I tried with different combinations (e.g. using other db and id parameters, just to test if it's a general thing or not), and some of them worked, yet unfortunately none of them are useful for me. I updated biopython modules as well (to version 1.73) in case it was that, but same result.

Best,

python ncbi entrez biopython sequences • 1.7k views
When doing programmatic queries against NCBI please build in a sleep interval. Have you also signed for NCBI API Keys? If you are not using those then your queries are further limited to 3 queries per second.

Dear genomax. I already signed for an API key, and I run other scripts (in R, though) taking your point into consideration. However, in my example there are no for loops, and as far as I know it would count as a single request, right? If that is the case, there must be something else...

Queries seem to be working:

$efetch -db protein -id "XP_004781165.1" -format fasta_cds_na >lcl|XM_004781108.2_cds_XP_004781165.1_1 [gene=CEND1] [db_xref=GeneID:101688671] [protein=cell cycle exit and neuronal differentiation protein 1] [protein_id=XP_004781165.1] [location=213..662] [gbkey=CDS] ATGGAGTCCAGGGGAAAGGCGACCAGCAGCCCCAAGCCCGACACCAAGGCTCCACAGGCCACTGCTGAGG CCAGAGCCCCACCAGCTGCAGATGGAAAGGCCCCTTCAGCTAAGCCTGGGAAGAAGGAGGCCCAAGCAGA GAAGCAGGAGCCTCCCGCAGCCCCCACACCACCAGCGGCCAAGAAGACCCCGGCCAAAGCAGACCCTACC CTTCTCAATAACCACAGTAACCTGAAGCCAGCCCCTGCGGCCCCCAGCAGCCCTGATGCCGCCACCGAGC CCAAGGGCCCTGGGGATGGGGCTGAGGAGGGTGAAGCCCCCAGCGGGACCCCAGGGGGCCGAGGCCCTTG CCCCTTTGAGAACTTGACCCCCCTGCTCGTGGCTGGGAGTGTGGCCGTGGCCGCTGTAGCCCTAATTCTT$ esearch -db protein -query "XP_004781165.1" | efetch -format fasta_cds_na
>lcl|XM_004781108.2_cds_XP_004781165.1_1 [gene=CEND1] [db_xref=GeneID:101688671] [protein=cell cycle exit and neuronal differentiation protein 1] [protein_id=XP_004781165.1] [location=213..662] [gbkey=CDS]
ATGGAGTCCAGGGGAAAGGCGACCAGCAGCCCCAAGCCCGACACCAAGGCTCCACAGGCCACTGCTGAGG
CCAGAGCCCCACCAGCTGCAGATGGAAAGGCCCCTTCAGCTAAGCCTGGGAAGAAGGAGGCCCAAGCAGA
GAAGCAGGAGCCTCCCGCAGCCCCCACACCACCAGCGGCCAAGAAGACCCCGGCCAAAGCAGACCCTACC
CTTCTCAATAACCACAGTAACCTGAAGCCAGCCCCTGCGGCCCCCAGCAGCCCTGATGCCGCCACCGAGC
CCAAGGGCCCTGGGGATGGGGCTGAGGAGGGTGAAGCCCCCAGCGGGACCCCAGGGGGCCGAGGCCCTTG
CCCCTTTGAGAACTTGACCCCCCTGCTCGTGGCTGGGAGTGTGGCCGTGGCCGCTGTAGCCCTAATTCTT
GGTGTGGCCTTCCTGGCCCGGAAAAAATGA

• Can you print the address you send and try via your browser?
• Is it an http address (not https)? (though unlikely as you wrote it worked weeks ago)
Hi Carambakaracho, I tried to do it via browser, following several examples in the docs, and they worked.
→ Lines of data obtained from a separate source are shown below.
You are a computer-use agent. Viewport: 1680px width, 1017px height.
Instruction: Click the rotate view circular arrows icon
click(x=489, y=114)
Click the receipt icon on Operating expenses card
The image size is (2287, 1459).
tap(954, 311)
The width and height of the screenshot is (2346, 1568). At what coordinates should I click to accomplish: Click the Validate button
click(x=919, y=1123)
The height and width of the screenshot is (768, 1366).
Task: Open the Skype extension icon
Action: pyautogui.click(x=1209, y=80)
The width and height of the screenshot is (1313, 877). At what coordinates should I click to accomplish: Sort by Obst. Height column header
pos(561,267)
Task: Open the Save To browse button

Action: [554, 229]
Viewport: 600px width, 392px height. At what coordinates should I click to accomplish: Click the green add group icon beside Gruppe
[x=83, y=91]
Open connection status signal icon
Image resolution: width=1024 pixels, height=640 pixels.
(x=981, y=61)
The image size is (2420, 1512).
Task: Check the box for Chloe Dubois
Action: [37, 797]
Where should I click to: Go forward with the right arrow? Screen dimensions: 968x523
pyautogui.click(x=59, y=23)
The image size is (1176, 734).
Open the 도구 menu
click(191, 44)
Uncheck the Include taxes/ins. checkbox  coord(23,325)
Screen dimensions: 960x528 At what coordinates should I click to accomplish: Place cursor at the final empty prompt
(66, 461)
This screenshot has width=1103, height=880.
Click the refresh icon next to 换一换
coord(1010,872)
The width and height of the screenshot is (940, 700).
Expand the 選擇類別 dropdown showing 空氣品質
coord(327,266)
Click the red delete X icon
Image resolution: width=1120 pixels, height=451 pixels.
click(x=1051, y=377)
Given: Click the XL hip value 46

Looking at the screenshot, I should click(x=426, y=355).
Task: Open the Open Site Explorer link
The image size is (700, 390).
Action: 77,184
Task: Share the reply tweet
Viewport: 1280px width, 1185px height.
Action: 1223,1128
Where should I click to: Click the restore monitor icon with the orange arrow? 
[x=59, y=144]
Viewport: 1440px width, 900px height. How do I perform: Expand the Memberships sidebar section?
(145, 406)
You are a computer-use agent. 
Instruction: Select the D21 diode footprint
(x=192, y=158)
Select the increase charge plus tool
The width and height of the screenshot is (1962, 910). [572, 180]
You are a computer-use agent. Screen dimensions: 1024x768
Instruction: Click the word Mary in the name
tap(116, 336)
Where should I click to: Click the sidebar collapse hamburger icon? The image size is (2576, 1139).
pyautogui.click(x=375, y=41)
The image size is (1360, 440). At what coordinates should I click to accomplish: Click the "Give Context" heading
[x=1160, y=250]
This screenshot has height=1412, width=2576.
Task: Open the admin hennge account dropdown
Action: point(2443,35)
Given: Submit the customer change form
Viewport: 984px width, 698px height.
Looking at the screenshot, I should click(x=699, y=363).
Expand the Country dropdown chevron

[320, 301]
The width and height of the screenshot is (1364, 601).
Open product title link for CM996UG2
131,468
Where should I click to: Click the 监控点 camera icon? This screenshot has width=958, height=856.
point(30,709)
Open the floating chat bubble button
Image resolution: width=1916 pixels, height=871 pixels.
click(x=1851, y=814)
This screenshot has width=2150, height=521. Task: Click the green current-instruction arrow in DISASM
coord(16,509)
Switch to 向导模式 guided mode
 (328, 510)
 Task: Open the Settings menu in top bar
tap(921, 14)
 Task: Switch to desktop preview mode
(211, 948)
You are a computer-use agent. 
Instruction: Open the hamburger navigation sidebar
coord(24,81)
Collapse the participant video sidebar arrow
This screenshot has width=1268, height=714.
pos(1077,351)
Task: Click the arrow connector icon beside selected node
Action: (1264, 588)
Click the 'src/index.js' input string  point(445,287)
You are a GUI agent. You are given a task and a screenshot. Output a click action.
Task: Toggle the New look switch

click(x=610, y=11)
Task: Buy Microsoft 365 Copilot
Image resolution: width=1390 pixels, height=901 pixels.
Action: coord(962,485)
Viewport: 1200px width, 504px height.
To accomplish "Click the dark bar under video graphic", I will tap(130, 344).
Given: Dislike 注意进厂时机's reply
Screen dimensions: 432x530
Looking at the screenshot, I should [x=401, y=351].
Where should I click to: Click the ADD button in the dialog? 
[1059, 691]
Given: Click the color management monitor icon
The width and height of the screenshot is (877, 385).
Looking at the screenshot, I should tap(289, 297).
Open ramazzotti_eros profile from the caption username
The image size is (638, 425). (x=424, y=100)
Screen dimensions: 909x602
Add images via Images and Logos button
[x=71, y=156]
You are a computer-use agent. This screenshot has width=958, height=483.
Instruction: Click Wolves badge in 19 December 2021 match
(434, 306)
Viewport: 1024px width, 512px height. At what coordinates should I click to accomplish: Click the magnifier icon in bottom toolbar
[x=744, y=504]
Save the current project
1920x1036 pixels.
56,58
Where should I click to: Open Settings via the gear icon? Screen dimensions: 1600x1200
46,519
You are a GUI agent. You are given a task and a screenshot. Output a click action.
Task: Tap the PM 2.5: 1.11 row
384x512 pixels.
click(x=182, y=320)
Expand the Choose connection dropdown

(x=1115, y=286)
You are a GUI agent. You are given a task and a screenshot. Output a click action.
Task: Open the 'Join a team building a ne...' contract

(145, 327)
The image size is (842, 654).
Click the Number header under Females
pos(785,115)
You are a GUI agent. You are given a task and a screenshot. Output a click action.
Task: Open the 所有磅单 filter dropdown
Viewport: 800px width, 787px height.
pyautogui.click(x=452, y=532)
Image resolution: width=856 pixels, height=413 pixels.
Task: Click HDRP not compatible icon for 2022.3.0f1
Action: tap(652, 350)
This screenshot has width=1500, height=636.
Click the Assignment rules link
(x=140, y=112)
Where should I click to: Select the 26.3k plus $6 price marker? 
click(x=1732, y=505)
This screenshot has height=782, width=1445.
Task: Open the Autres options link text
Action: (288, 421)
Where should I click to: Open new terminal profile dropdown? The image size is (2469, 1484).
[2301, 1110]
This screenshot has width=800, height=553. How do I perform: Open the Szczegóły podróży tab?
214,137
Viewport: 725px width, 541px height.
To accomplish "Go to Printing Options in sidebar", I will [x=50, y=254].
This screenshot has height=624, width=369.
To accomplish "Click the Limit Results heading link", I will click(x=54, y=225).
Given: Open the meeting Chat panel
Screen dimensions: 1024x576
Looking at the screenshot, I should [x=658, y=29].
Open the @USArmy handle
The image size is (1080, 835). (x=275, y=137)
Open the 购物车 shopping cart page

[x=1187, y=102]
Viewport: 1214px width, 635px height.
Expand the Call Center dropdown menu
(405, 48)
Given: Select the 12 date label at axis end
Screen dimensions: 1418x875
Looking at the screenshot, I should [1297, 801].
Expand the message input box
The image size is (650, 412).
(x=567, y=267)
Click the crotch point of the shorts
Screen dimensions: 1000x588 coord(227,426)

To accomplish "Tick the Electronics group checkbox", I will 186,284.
However, using my example ids didn't work. I suspect that there must be something related to using 'nuccore' in combination with XP/NP ids...It shouldn't be that, because it worked just right short ago , but I'm starting to think that perhaps they changed something at NCBI's side :/

22 months ago
Solowars ▴ 60

Ok, I found a solution (KUDOS to genomax for inspiring it).

Apparently the problem was indeed in the db parameter 'nuccore'. I switched it to 'protein' and it worked just right!

Thank you all for your time and attention.